Q: How many times have you seen Gone With the Wind?
A: I’ve only seen it three times, man. I’m not a huge, avid film-watcher of my grandfather’s films. Growing up, my parents didn’t press the whole Clark Gable thing on me. I grew up around a lot of stars in Hollywood. The Hiltons were family friends, so when Paris had the whole sex tape thing, I saw her life explode and get weird, and that was funny to me because these are just normal people.
Q: How much of what we see on Cheaters is actually real, and how much of it is staged?
A: The only thing contrived about Cheaters is when you see us interviewing these people in our studio. The confrontations on the street are always real. Last night, we had these parkour guys, and our security team couldn’t even catch them. The guys were dancing around and running while they were beating the crap out of each other. By the end of 20 minutes of that, they were both just bloody-faced and bloody-knuckled.
Q: How nervous were you the first time that you had to film one of those confrontations?
A: When I go into these situations, I feel good and almost righteous in a way because I am the lead investigator. I am the leader. I’m the quarterback of the football team. But the first time I’ll never forget. It was a Crowne Plaza. It was these two girls. We went up to this rooftop pool. There’s all these people partying and stuff, and all the sudden, this girl comes up and smashes this girl’s head. These girls start fighting, and one girl had really pretty nails, and by the end of this fight, she’d ripped all of her nails off so bad that we had to get a med kit and, like, close off two of her fingertips.
Q: A lawsuit was filed over some events that took place during the filming of your first movie, Looking for Clara. Something about being tied up and forced to drink a whole bottle of limoncello?
A: There was a scene where I was supposed to be electrocuted and gutted. I was shackled in this bathtub at the bottom of the catacombs in the middle of Italy. The director was like, “Hey, man, start drinking this.” I’m not familiar with Italian alcohols. It’s like a liqueur-slash-vodka. So, you know, I’m just sipping on it. And he’s like, “Just drink it for the scene!” So 33 pages later, I’m sloshed, and I’m like, “Dude, I need to go to the hospital.” Long story short on this, I had to get a bunch of stuff extracted.

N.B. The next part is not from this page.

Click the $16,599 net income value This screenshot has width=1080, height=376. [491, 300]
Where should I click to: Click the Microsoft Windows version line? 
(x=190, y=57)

It just screwed my stomach up and made me sick as hell for two days.
Q: When did the movie come out?
A: It hasn’t come out yet because everyone’s so sue-happy right now. I’m staying out of the whole situation.
Q: What’s next for Clark Gable?
A: My main goal is to get some films going on, and I want to eventually get into directing and producing films.
Q: Then you can make other people drink limoncello.
A: Exactly, man. But, you know, we learn from our mistakes, and the best thing to do each day is keep stepping forward.